Os lusitanos vão progressivamente saindo da história activa, e entrando na História relatada, como a de Plínio, a de Pompônio Mela, ou a Geografia de Ptolomeu, todas posteriores à rendição final deste povo. Por sua vez estas histórias feitas sobre testemunhos ainda recentes passam a ser objecto de estudo por historiadores que viveram séculos depois, e não só seleccionam como acrescentam comentários feitos na distância do tempo; é curioso ver, por exemplo, como no início do século V a História de Orósio, provavelmente um calaico, censura os romanos pelas suas crueldades contra os lusitanos - como a do cônsul Fábio que reuniu quinhentos líderes lusitanos com promessas de paz e quando os viu desarmados os subjugou e lhes mandou cortar as mãos (Orósio 5, 4) ou ainda a própria traição no assassinato de Viriato. Por isso, diz Orósio, a pacificação final desse povo pelos romanos foi uma victória sem glória (5, 23), facto que é do senso comum.

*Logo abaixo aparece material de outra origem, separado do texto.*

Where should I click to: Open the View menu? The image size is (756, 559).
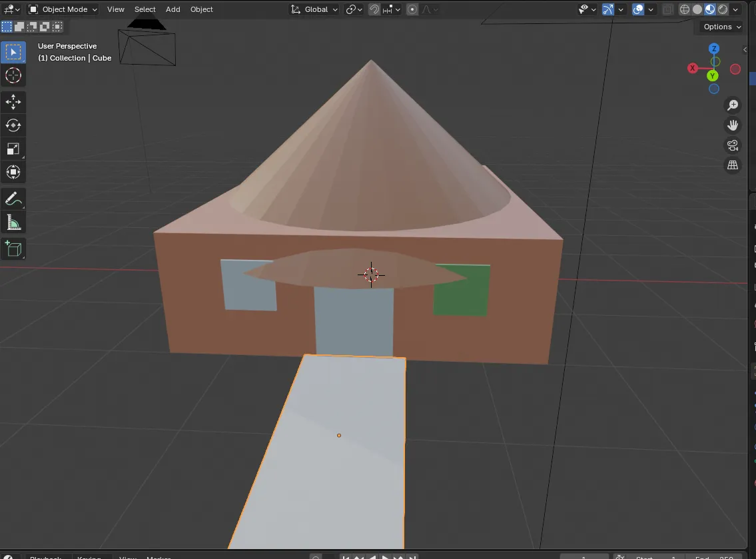(x=116, y=9)
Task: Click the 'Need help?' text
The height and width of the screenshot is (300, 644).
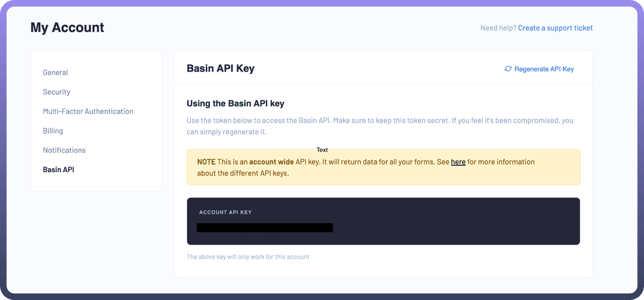Action: point(498,28)
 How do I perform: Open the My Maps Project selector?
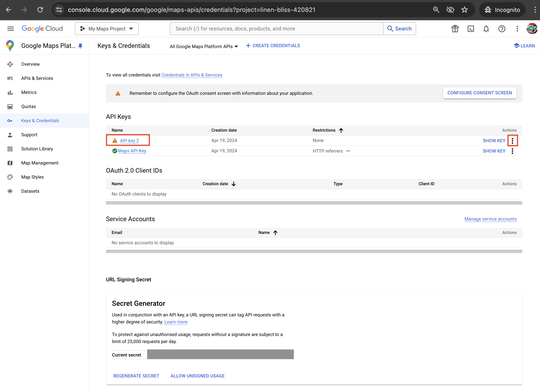pos(106,29)
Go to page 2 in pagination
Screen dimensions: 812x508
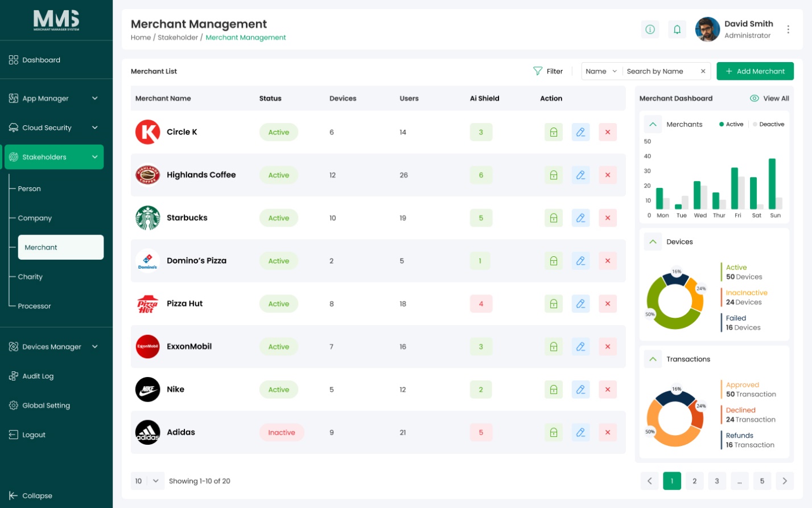pos(694,481)
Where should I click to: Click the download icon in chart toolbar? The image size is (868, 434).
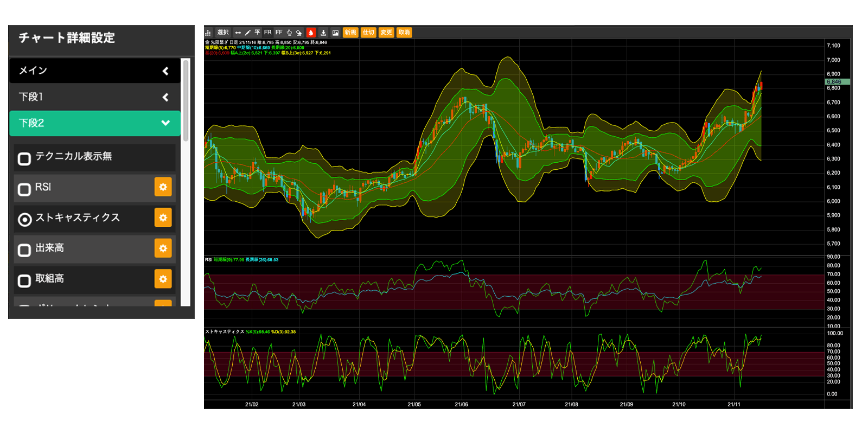coord(323,33)
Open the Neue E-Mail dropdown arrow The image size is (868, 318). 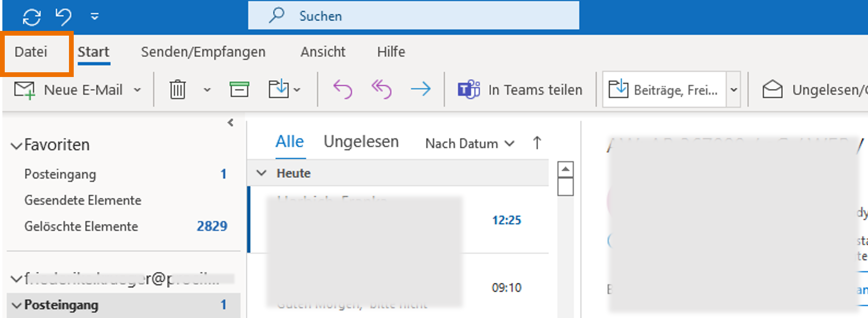137,90
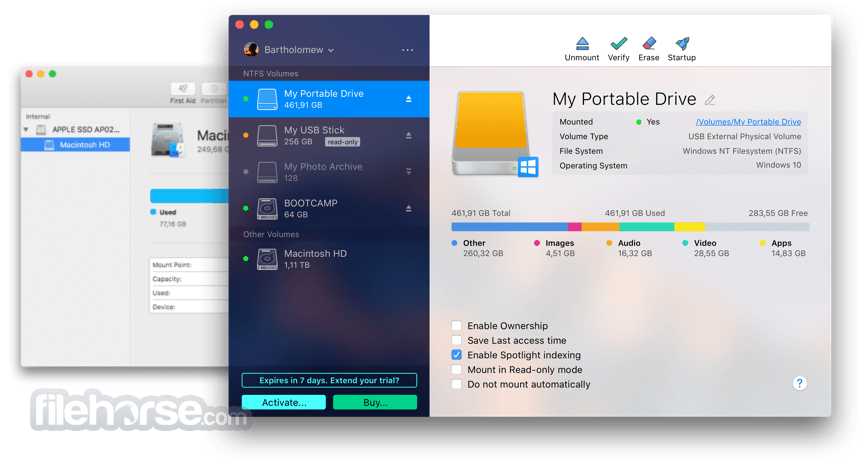Open the three-dots options menu
The height and width of the screenshot is (461, 861).
407,50
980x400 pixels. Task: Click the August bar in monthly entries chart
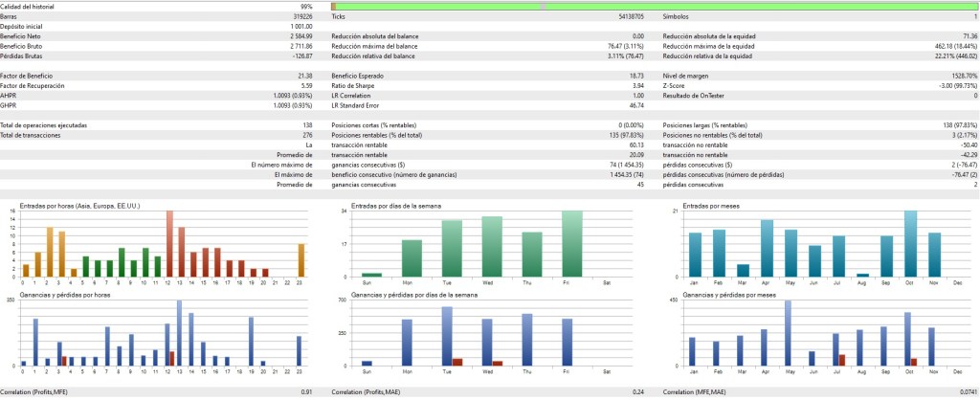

Na época de Orósio a Península foi invadida (409) por um grande grupo de germanos - e talvez por causa dessa grande invasão é que Orósio deixou Braga e se refugiou junto de Agostinho em Hipona. Os alanos ocuparam a Lusitania, mas por pouco tempo: em 416 a partir da Calécia os suevos estenderam o seu domínio até alcançar a Bética; em 439 Emerita era a capital do reino suevo, que abrangia assim a Lusitânia e a Calécia. Mas os romanos chamaram em seu auxílio os visigodos, que ocupavam a Gália: eles derrotaram os suevos em 456 e no ano seguinte dominavam a Lusitânia. Segundo Idácio, porém, o domínio visigótico era fraco, pois ainda em 459 os suevos saquevam a Lusitânia e aí massacravam romanos. Em 467 ainda os suevos voltaram a atacar e destruíram Conimbriga, importante cidade lusitana no litoral, arrasando as suas muralhas. Dois anos depois suevos e visigodos defrontam-se em Olisipo (Lisboa).
Apesar destes tumultos - e na intenção de contê-los - o rei visigodo Eurico (466- 484) inicia em 470 uma reforma administrativa, e nessa reforma a província da Lusitânia foi extinta. Porém, sabe-se que a Lusitânia como topónimo não desapareceu de todo, porque nos concílios de Toledo no século VI o grupo dos bispos lusitanos manteve certa identidade comum, ao ponto de o Metropolita de Mérida - que no período romano tinha autoridade sobre os outros bispos da região - ter reclamado para sua jurisdição todas as dioceses da antiga Lusitânia, o que lhe foi concedido (656 ?) pelo rei visigodo Recesvindo.
Em 711 os muçulmanos invadiram a Península, que conquistaram quase completamente em seis anos - mas ainda sob o domínio do Islão parece que a Lusitânia manteve sua designação, alterada para Lugidânia; a reconquista cristã começou em 722 em Cangas de Onis, a partir da região dos cântabros e bascos. Até ao final do século IX a Calécia (agora Galícia, em português: Galiza) já estava em poder dos cristãos; no século XI a antiga região de entre Douro e Tejo, núcleo da Lusitânia, era reconquistada: Viseu em 1057, Coimbra em 1064. Finalmente em 1146 Dom Afonso Henriques toma Santarém, em 1147 conquista Lisboa, e logo atravessa o Tejo e penetra no território que fora dos célticos, até chegar quase ao Cinético: a antiga Lusitânia entrava nas brumas da memória, como diz o Hino Nacional Português, para dar lugar ao Reino de Portugal.